# Photo missing



## chrisdenny (Jul 30, 2014)

Being new to Lightroom I have clearly done something catastrophically wrong, but have no idea what it might be. Photos I have sent from Lightroom to Photoshop CC to process and subsequently saving back to Lightroom in Tif format are then vanishing when I next switch on. There is an image but it is the unprocessed RAW (or Jpeg format, depending which camera I used) that I am getting. When I try and look at the saved Tif version I get a message saying 'photo missing'. Has anyone else experienced this. Most frustrating. Fortunately I have also been saving to a separate folder not in Lightroom so I still have processed images I am then putting into Aperture. 
Any suggestions most welcome.


----------



## clee01l (Jul 30, 2014)

Welcome to the forum. Lightroom and Photoshop will manage your inventory for you if you use the Edit In Function. 

Lightroom does not store images, but instead catalogs a reference to the location in the LR database.  If you move rename or delete the image using Finder or any other app, then LR will see a mismatch between the path stored in the catalog and the lack of an image at the end of that path when traced through the file system.  LR will reports such mismatches as "missing".

I'm not certain how you interface LR with PS but it you use the Edit-In function,  LR will pass the RAW image and the LR Adjustments to PS (if you have compatible ACR versions). PS will create and catalog a TIFF file of the result in the same folder as the original and it will appear in that folder in the LR Folder panel when you return control to LR.  If you don't use Finder to move this file, it will be there until you delete or move it using the LR Folder panel.  

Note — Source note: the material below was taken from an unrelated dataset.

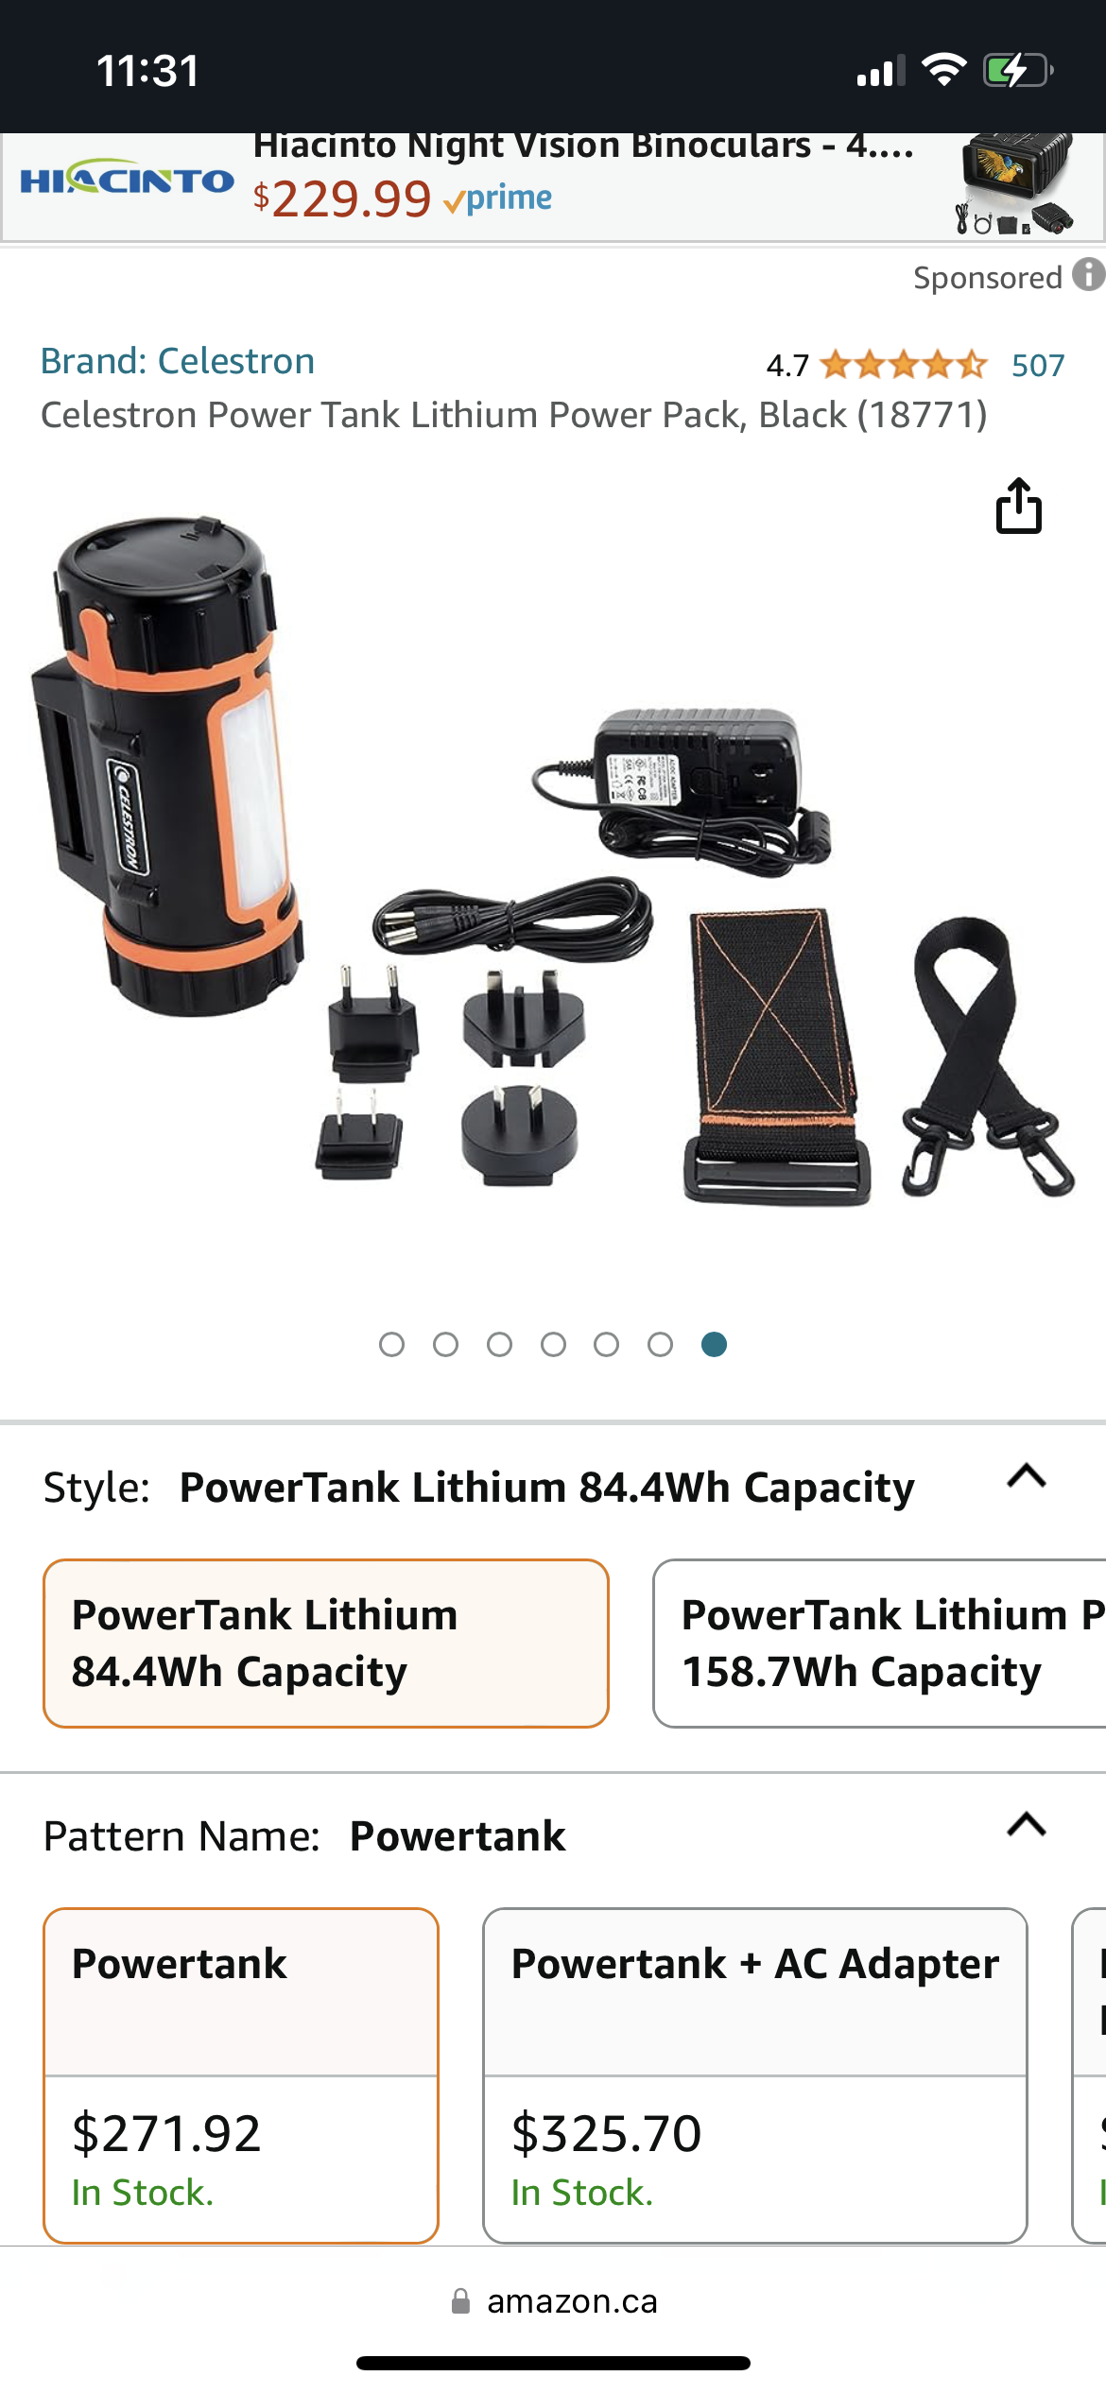The width and height of the screenshot is (1106, 2393).
Task: Tap the Hiacinto logo in ad banner
Action: click(128, 178)
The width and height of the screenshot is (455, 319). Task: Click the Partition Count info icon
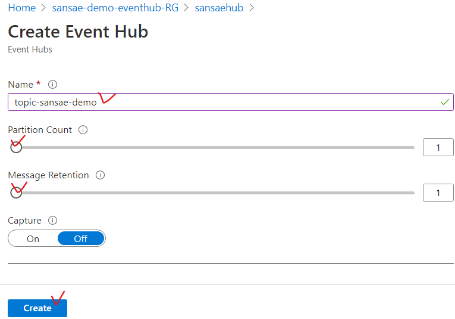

You are not stating why you are putting the derivative into Aperture, but Aperture is not necessary for any work flow. And this includes your iCloud Photostream.   You might want to take a look at John Beardworth's article on Migrating from Aperture to LR. 
http://lightroomsolutions.com/articles/migrating-from-aperture-to-lightroom-where-do-i-begin/


----------



## chrisdenny (Jul 30, 2014)

Thanks for that. I will explore further. Aperture is the system I have been using ever since I had a Mac so all my photos are currently stored within in and I am using it as a back-up until I get the hang of lightroom - also the i-cloud features mean I can view stuff on my ipad and Macbook Air.


----------



## clee01l (Jul 30, 2014)

Sevenhats said:


> Thanks for that. I will explore further. Aperture is the system I have been using ever since I had a Mac so all my photos are currently stored within in and I am using it as a back-up until I get the hang of lightroom - also the i-cloud features mean I can view stuff on my ipad and Macbook Air.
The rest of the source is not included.